A travers cette histoire de space opera somme toute simple et linéaire mais qui se suit sans déplaisir, Douglas Adams met en place un univers qui lui est propre. Il y évoque des créatures comme Les Chveux, les Hooloovoo ou le hanneton glouton de tron et des personnalités très connues comme le théologien Oolon Colluphid ou le capitaine Yooden Vranx. Comme ça, en passant. Le fait de ne pas développer plus que ça certains aspects de l’univers est d’ailleurs très pertinent : ça laisse énormément à manger au lecteur. Le livre fait preuve d’une attention toute particulière aux détails ; on a la sensation d’un univers riche, vivant, foisonnant (comme si à chaque seconde une foultitude d’évènements intrigants se produisait simultanément), et surtout particulièrement absurde. Cette technique, on la retrouve dans de nombreuses grands cycles de SF, comme Le cycle de Mars d'Edgar Rice Burroughs, Dune de Frank Herbert, ou encore, en un peu différent, dans Star Wars 8 de Rian Johnson, où les nombreux animaux présents tout au long du film, comme les Porgs, les lapins-chevaux ou les loups de cristal, participaient à créer la sensation d’un écosystème propre à chaque planète, avec ses règles et sa logique.

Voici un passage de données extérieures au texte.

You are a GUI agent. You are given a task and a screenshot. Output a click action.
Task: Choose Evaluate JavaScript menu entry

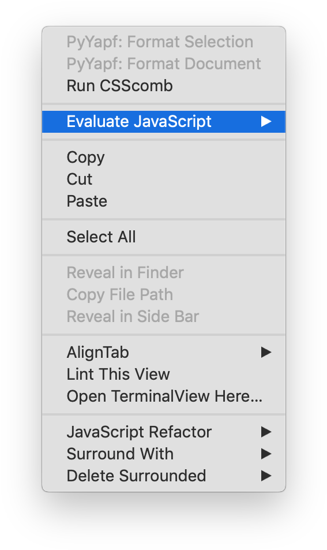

Oui je sais, ça n’a rien à voir, mais j’aime dire du bien de ce film.


L’auteur ayant été un collaborateur et ami des Monthy Python, issu de la même mouvance, son œuvre présente plusieurs similitudes avec celles de la troupe. H2G2 transpire ce flegme britannique, cette décontraction quasi-cartoonesque, cette capacité à conter les évènements les plus ridicules sur un ton ni totalement premier degré ni totalement ironique ou conscient de lui-même. Adams arrive toujours à faire passer ses facilités d’écriture par des trouvailles burlesques. Arthur et Ford s’apprêtent à mourir gelés dans le vide spatial ? Eh bien en fait non, ils vont se faire sauver par un vaisseau qui fonctionne avec un moteur qui génère de l’improbabilité. Les héros sont encerclés par deux flics qui leur tirent dessus ? Pas grave, ils vont se faire tuer par Marvin qui va pousser l’ordinateur qui contrôle leurs combinaisons à se suicider rien qu’en lui parlant.


Parce que H2G2, c’est avant tout une comédie. Et de l’humour, il y en a. De l’humour absurde, de l’humour potache, de l’humour de dialogue, de l’humour de situation, de l’humour dans le résumé de texte… Une omniprésence qui se ressent sur tous les aspects de l’œuvre.

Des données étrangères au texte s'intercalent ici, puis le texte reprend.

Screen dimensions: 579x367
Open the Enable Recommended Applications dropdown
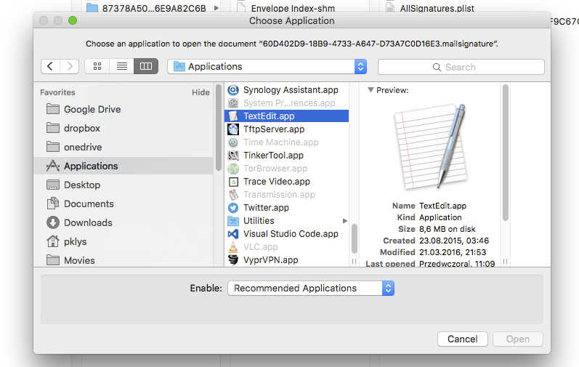coord(310,289)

Le style. Adams aime ponctuer ses phrases de touches ironiques et de formulations rigolotes. Par exemple :


"…Car en ces jours, les esprits étaient braves, les enjeux élevés, les hommes de vrais hommes, les femmes de vraies femmes, et les petites bestioles fourrées d’Alpha du Centaure de vraies petites bestioles fourrées d’Alpha du Centaure."


"Puis l’androïde se dressa en donnant l’impression de peser cinq livres de plus que son poids réel et fit un effort, que tout observateur aurait qualifié d’héroïque, pour traverser la pièce."


"Mais hélas, avant que la jeune fille n’ait eu le temps de trouver une cabine pour téléphoner à quelqu’un la nouvelle, une terrible catastrophe survint et l’idée se perdit à jamais. Ceci n’est pas l’histoire de cette jeune fille."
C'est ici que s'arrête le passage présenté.